# What needs to be done
I'd like every line in the following listing that holds "Switch" copied.

━━━━━ Dataset records ━━━━━

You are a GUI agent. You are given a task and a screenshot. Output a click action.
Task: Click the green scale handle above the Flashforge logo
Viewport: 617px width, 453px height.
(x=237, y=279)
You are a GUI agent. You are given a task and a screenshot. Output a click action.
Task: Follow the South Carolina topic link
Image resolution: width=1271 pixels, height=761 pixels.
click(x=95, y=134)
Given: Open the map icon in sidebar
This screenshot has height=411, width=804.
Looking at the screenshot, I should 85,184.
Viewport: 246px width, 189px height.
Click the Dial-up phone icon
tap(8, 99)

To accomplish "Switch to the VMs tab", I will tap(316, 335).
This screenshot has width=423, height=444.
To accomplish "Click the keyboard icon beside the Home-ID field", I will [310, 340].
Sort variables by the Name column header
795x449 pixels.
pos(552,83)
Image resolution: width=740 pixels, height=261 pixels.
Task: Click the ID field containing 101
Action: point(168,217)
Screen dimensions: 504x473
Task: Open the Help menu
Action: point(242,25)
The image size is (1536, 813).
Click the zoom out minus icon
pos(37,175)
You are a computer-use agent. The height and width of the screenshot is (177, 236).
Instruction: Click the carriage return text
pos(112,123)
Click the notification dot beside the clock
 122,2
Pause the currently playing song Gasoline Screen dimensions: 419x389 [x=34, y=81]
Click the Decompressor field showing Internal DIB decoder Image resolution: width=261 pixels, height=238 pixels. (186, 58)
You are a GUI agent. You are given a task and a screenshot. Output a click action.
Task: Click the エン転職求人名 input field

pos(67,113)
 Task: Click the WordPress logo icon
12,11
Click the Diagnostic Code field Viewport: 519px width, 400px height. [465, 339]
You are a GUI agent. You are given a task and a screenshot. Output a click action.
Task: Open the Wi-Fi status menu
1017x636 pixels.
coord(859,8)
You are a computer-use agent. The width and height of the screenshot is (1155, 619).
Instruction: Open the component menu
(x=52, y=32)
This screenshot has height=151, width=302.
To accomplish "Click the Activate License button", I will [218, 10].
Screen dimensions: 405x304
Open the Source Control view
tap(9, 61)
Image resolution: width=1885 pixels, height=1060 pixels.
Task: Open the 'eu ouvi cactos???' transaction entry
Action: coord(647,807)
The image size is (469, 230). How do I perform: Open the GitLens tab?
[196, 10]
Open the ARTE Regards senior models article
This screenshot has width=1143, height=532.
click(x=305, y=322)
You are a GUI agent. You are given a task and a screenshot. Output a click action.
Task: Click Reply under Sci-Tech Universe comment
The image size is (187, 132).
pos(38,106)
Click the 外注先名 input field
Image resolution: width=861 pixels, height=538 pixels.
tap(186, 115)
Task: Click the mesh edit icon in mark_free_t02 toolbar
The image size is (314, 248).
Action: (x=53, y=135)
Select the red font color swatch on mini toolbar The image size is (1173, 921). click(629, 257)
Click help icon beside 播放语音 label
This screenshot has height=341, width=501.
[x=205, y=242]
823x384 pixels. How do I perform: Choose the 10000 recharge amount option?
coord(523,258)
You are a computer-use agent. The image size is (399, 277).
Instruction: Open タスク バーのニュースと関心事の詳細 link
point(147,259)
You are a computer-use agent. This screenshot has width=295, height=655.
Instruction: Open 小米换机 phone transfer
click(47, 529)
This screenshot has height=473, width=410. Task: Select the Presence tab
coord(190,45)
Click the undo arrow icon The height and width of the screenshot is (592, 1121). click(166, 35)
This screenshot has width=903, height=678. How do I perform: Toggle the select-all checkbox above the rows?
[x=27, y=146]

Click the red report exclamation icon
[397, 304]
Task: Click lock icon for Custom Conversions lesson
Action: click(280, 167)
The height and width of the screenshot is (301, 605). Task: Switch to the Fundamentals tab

━━━━━

# Reply
To accomplish "Switch to the VMs tab", I will tap(316, 335).
The height and width of the screenshot is (301, 605). Task: Switch to the Fundamentals tab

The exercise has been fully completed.